1 Department of Thoracic Surgery, Coruña University Hospital, Coruña, Spain ; 2 Minimally Invasive Thoracic Surgery Unit (UCTMI), Coruña, Spain.
J Thorac Dis. 2014 Jun;6(6):641-8. doi: 10.3978/j.issn.2072-1439.2014.05.17.
OBJECTIVES: Conventional video-assisted thoracoscopic (VATS) lobectomy for advanced lung cancer is a feasible and safe surgery in experienced centers. The aim of this study is to assess the feasibility of uniportal VATS approach in the treatment of advanced non-small cell lung cancer (NSCLC) and compare the perioperative outcomes and survival with those in early-stage tumors operated through the uniportal approach. METHODS: From June 2010 to December 2012, we performed 163 uniportal VATS major pulmonary resections. Only NSCLC cases were included in this study (130 cases). Patients were divided into two groups: (A) early stage and (B) advanced cases (>5 cm, T3 or T4, or tumors requiring neoadjuvant treatment). A descriptive and retrospective study was performed, comparing perioperative outcomes and survival obtained in both groups. A survival analysis was performed with Kaplan-Meier curves and the log-rank test was used to compare survival between patients with early and advanced stages. RESULTS: A total of 130 cases were included in the study: 87 (A) vs. 43 (B) patients (conversion rate 1.1 vs. 6.5%, P=0.119). Mean global age was 64.9 years and 73.8% were men. The patient demographic data was similar in both groups. Upper lobectomies (A, 52 vs. B, 21 patients) and anatomic segmentectomies (A, 4 vs. B, 0) were more frequent in group A while pneumonectomy was more frequent in B (A, 1 vs. B, 6 patients). Surgical time was longer (144.9±41.3 vs. 183.2±48.9, P<0.001), and median number of lymph nodes (14 vs. 16, P=0.004) were statistically higher in advanced cases. Median number of nodal stations (5 vs. 5, P=0.165), days of chest tube (2 vs. 2, P=0.098), HOS (3 vs. 3, P=0.072), and rate of complications (17.2% vs. 14%, P=0.075) were similar in both groups. One patient died on the 58th postoperative day. The 30-month survival rate was 90% for the early stage group and 74% for advanced cases. CONCLUSIONS: Uniportal VATS lobectomy for advanced cases of NSCLC is a safe and reliable procedure that provides perioperative outcomes similar to those obtained in early stage tumours operated through this same technique. Further long term survival analyses are ongoing on a large number of patients.
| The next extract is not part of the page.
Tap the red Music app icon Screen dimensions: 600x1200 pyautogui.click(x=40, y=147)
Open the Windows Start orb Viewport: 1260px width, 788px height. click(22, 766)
目的:在有经验的中心,传统的电视辅助胸腔镜(VATS)肺叶切除术治疗晚期肺癌是一种可行且安全的手术。本研究旨在评估单端口 VATS 方法在治疗晚期非小细胞肺癌(NSCLC)中的可行性,并比较通过单端口方法治疗早期和晚期肿瘤的围手术期结果和生存情况。
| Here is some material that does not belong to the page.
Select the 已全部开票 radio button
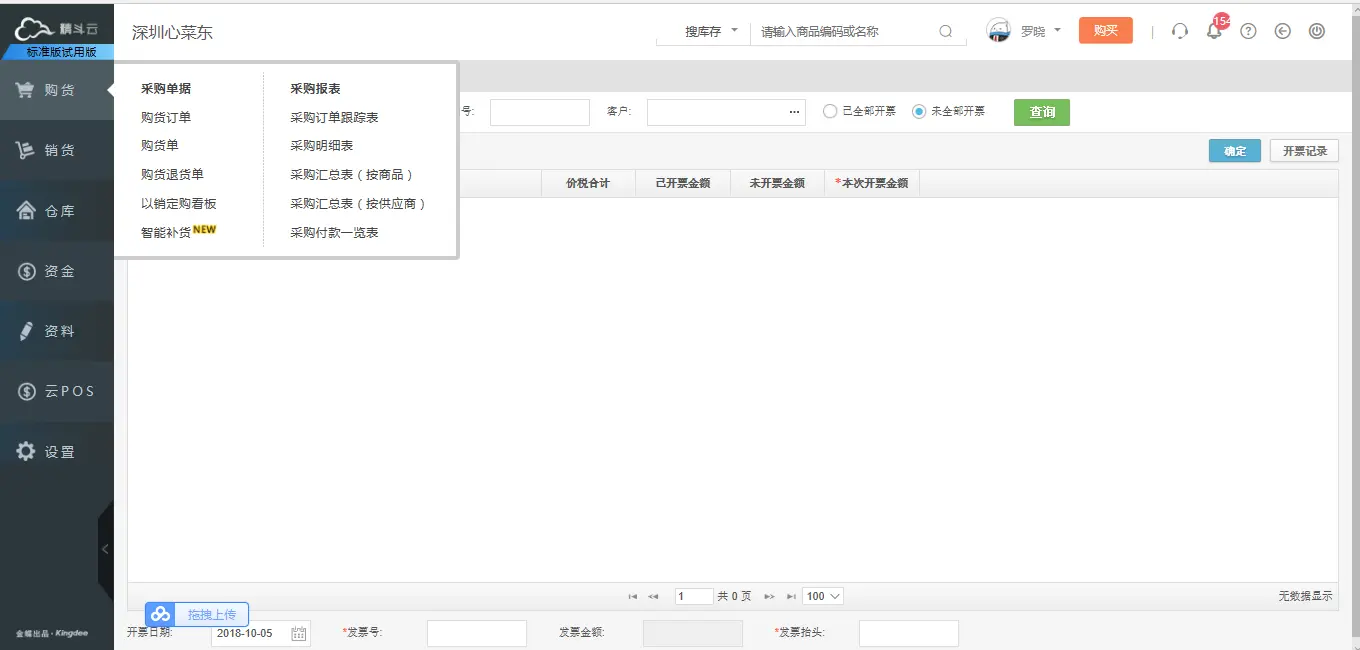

方法:自 2010 年 6 月至 2012 年 12 月,我们进行了 163 例单端口 VATS 主要肺切除术。本研究仅纳入 NSCLC 病例(130 例)。患者分为两组:(A)早期和(B)晚期(>5cm,T3 或 T4,或需要新辅助治疗的肿瘤)。进行了描述性和回顾性研究,比较了两组的围手术期结果和生存情况。使用 Kaplan-Meier 曲线进行生存分析,并使用对数秩检验比较早期和晚期患者的生存情况。
结果:本研究共纳入 130 例患者:87 例(A 组)和 43 例(B 组)(转换率 1.1% vs. 6.5%,P=0.119)。总体平均年龄为 64.9 岁,73.8%为男性。两组患者的人口统计学数据相似。A 组中更常进行上叶切除术(A 组 52 例,B 组 21 例)和解剖性节段切除术(A 组 4 例,B 组 0 例),而 B 组中更常进行全肺切除术(A 组 1 例,B 组 6 例)。手术时间更长(144.9±41.3 vs. 183.2±48.9,P<0.001),晚期病例的中位淋巴结数量(14 枚 vs. 16 枚,P=0.004)也更高。中位淋巴结站数(5 枚 vs. 5 枚,P=0.165)、胸腔引流管放置天数(2 天 vs. 2 天,P=0.098)、住院日(3 天 vs. 3 天,P=0.072)和并发症发生率(17.2% vs. 14%,P=0.075)在两组间相似。1 例患者在术后第 58 天死亡。早期组 30 个月生存率为 90%,晚期组为 74%。
结论:对于晚期 NSCLC 患者,单端口 VATS 肺叶切除术是一种安全可靠的手术方法,其围手术期结果与采用相同技术治疗早期肿瘤相似。目前正在对大量患者进行进一步的长期生存分析。